Bagi Konfusius membicarakan tentang ketuhanan merupakan suatu yang tidak penting untuk dilakukan, karena berdasarkan pemikirannya, untuk apa membicarakan sesuatu yang tidak dapat dilihat oleh panca indera. Menurut Konfusius sesuatu yang tidak dapat dilihat itu baiklah hanya dipercaya saja. Ketuhanan Konfusius dibuktikan dalam pernyataan, ketika pada suatu saat Konfusius dicela dan tidak ada orang yang mampu mengerti tentang dia, kemudian Konfucius berkata “Akan tetapi Sorga mengerti saya” (Creel, 1954; 49). Menurut Confucius ajaran-ajaran yang diberikan kepada Konfusius sesungguhnya merupakan ilham yang datang dari Tuhan (Tien) dengan maksud membimbing kepada jalan kesempurnaan (Tao). Fokus ketuhanan dari Konfusius adalah menjadi kesempurnaan tetapi bukan dengan konsep surgawi melainkan konsep duniawi. Konsep duniawi maksudnya adalah konsep mengejar suatu kesempurnaan dengan prinsip hanya melakukan perbuatan baik saja di dunia dan tidak mengenal bahwa sebenarnya Tuhan yang mempengaruhi kesempurnaan manusia. Konfusius hanya percaya bahwa dengan cara berbuat baik, manusia akan menjadi sesosok yang sempurna.
Dalam pandangan Konfucius kedudukan Tuhan memainkan peranan sentral dalam seluruh aspek kehidupan, hanya saja ia tidak mau untuk membicarakan secara panjang lebar. Bahkan dia pernah berkata kepada muridnya, “Kau belum mengetahui kehidupan bagaimana kau hendak mengetahui kematian”. Tuhan selalu hadir dalam setiap kehidupan manusia, dan menjadi penentu keberhasilan setelah berbagai usaha dilakukan. Keyakinan Konfusius pada peranan Tuhan tercemin dalam ajarannya mengenai Ming. Ming berarti keputusan alam, ketuhanan, atau sebagai Tuhan pencipta. Ming juga diartikan sebagai kekuatan yang mempunyai tujuan.
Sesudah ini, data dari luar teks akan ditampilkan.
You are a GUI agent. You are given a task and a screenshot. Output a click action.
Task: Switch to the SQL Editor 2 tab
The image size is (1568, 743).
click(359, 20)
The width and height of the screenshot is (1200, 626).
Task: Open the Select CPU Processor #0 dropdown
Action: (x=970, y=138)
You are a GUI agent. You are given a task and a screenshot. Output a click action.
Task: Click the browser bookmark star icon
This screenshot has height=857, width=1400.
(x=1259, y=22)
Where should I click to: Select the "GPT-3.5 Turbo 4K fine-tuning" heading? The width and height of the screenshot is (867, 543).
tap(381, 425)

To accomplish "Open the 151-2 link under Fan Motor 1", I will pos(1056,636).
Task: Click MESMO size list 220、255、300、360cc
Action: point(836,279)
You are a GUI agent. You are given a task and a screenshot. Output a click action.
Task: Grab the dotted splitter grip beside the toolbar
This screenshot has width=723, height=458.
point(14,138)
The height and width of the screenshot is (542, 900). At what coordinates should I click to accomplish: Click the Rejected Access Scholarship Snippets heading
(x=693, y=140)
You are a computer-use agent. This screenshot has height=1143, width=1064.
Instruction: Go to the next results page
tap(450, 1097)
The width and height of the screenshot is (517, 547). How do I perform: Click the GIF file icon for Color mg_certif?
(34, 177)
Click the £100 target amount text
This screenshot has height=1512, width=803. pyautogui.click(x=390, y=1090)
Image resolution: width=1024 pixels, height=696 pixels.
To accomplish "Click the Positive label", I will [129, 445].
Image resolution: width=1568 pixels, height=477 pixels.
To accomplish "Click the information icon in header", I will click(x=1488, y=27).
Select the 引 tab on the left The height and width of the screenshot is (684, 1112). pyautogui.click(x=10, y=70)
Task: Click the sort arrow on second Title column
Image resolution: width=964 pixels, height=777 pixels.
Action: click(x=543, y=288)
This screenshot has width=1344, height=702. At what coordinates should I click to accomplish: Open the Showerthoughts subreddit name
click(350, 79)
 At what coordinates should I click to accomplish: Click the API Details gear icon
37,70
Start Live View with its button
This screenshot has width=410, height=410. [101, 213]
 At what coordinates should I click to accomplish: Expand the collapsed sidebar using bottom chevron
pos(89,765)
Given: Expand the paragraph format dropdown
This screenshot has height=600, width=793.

Mengenal Ming berarti mengakui sifat yang tak dapat dielakkan sebagaimana adanya dunia, dan juga bersikap tidak mengindahkan keberhasilan atau kegagalan yang bersifat lahiriah dari seseorang. Maka jika kita berperilaku demikian, pada dasarnya kita tidak akan pernah gagal. Sebab kita telah melakukan kewajiban kita, maka perbuatan kita tersebut telah kita laksanakan secara moral, tanpa menghiraukan apakah secara lahiriah perbuatan itu berhasil atau gagal. Bila sudah terlepas bebas dari kecemasan apakah berhasil atau gagal, kita akan merasa bahagia. Hal yang paling baik yang dikerjakan manusia ialah sekedar berusaha untuk melaksanakan apa yang diketahui seharusnya dikerjakan. Manusia seharusnya berusaha sekuat tenaga, tetapi hasilnya terserah kepada Ming (Fung Yu Lan, 1989; 29). Dengan demikian tidak berarti manusia pasrah secara pasif terhadap nasib, karena usaha dipandang penting. Ming menjadi penentu akhir perjalanan historisitas manusia. (Budisutrisna,1998: 31)
Konfusius membangun ajarannya mengenai keutamaan dengan berlandaskan pada kemanusiaan (antropologis dan sosiologis), sedangkan Yesus membangun ajaran-Nya mengenai keutamaan dengan berlandaskan pada semangat iman, semangat teologis (walaupun ada juga sisi antropologis dan sosiologis). Sisi teologis yang Yesus ajarkan memiliki dasar Firman Tuhan yang jelas tertulis di dalam Alkitab. Disisi lain kekhasan ajaran kepercayaan Konfusius terlihat dari sikap rendah hati, tanpa syarat dan tanpa pamrih dari manusia itu sendiri yang berusaha untuk menuju kesempurnaan (kesempurnaan duniawi).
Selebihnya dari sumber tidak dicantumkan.